* Start Supplied data *

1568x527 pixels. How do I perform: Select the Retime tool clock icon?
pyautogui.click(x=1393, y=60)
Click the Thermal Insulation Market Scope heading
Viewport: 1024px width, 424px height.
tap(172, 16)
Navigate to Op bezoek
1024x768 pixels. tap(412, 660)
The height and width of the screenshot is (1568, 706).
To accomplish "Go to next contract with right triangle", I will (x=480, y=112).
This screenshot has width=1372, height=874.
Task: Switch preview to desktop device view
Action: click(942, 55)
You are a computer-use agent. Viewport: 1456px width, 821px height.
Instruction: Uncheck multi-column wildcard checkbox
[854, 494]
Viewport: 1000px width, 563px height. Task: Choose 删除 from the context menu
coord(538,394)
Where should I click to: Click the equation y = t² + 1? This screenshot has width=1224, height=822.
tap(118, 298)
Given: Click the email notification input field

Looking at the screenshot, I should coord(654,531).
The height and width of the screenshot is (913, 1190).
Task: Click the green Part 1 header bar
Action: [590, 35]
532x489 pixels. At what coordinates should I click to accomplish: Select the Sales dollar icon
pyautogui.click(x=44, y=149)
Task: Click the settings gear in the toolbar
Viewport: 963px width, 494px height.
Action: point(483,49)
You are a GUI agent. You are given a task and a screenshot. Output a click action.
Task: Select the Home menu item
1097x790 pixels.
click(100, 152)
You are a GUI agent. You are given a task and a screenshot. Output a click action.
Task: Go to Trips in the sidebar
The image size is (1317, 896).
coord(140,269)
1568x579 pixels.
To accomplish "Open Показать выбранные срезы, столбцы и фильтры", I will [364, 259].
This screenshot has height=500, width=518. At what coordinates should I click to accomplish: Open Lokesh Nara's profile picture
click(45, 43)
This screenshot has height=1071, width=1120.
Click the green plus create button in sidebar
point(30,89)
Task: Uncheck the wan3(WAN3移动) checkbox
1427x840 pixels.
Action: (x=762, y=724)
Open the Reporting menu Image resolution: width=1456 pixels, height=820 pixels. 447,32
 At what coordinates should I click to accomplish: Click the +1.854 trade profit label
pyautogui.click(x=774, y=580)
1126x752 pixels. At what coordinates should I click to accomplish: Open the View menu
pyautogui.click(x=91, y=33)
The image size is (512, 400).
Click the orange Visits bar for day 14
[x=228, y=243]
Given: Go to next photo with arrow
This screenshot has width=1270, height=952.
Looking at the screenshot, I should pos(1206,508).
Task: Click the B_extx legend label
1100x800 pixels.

* End Supplied data *

Written task. Revise the lines by changing every "sidebar" to "side panel", leaving all other text as it is.

Task output.
1568x527 pixels. How do I perform: Select the Retime tool clock icon?
pyautogui.click(x=1393, y=60)
Click the Thermal Insulation Market Scope heading
Viewport: 1024px width, 424px height.
tap(172, 16)
Navigate to Op bezoek
1024x768 pixels. tap(412, 660)
The height and width of the screenshot is (1568, 706).
To accomplish "Go to next contract with right triangle", I will (x=480, y=112).
This screenshot has width=1372, height=874.
Task: Switch preview to desktop device view
Action: click(942, 55)
You are a computer-use agent. Viewport: 1456px width, 821px height.
Instruction: Uncheck multi-column wildcard checkbox
[854, 494]
Viewport: 1000px width, 563px height. Task: Choose 删除 from the context menu
coord(538,394)
Where should I click to: Click the equation y = t² + 1? This screenshot has width=1224, height=822.
tap(118, 298)
Given: Click the email notification input field

Looking at the screenshot, I should coord(654,531).
The height and width of the screenshot is (913, 1190).
Task: Click the green Part 1 header bar
Action: [590, 35]
532x489 pixels. At what coordinates should I click to accomplish: Select the Sales dollar icon
pyautogui.click(x=44, y=149)
Task: Click the settings gear in the toolbar
Viewport: 963px width, 494px height.
Action: point(483,49)
You are a GUI agent. You are given a task and a screenshot. Output a click action.
Task: Select the Home menu item
1097x790 pixels.
click(100, 152)
You are a GUI agent. You are given a task and a screenshot. Output a click action.
Task: Go to Trips in the side panel
The image size is (1317, 896).
coord(140,269)
1568x579 pixels.
To accomplish "Open Показать выбранные срезы, столбцы и фильтры", I will [364, 259].
This screenshot has height=500, width=518. At what coordinates should I click to accomplish: Open Lokesh Nara's profile picture
click(45, 43)
This screenshot has height=1071, width=1120.
Click the green plus create button in side panel
point(30,89)
Task: Uncheck the wan3(WAN3移动) checkbox
1427x840 pixels.
Action: (x=762, y=724)
Open the Reporting menu Image resolution: width=1456 pixels, height=820 pixels. 447,32
 At what coordinates should I click to accomplish: Click the +1.854 trade profit label
pyautogui.click(x=774, y=580)
1126x752 pixels. At what coordinates should I click to accomplish: Open the View menu
pyautogui.click(x=91, y=33)
The image size is (512, 400).
Click the orange Visits bar for day 14
[x=228, y=243]
Given: Go to next photo with arrow
This screenshot has width=1270, height=952.
Looking at the screenshot, I should pos(1206,508).
Task: Click the B_extx legend label
1100x800 pixels.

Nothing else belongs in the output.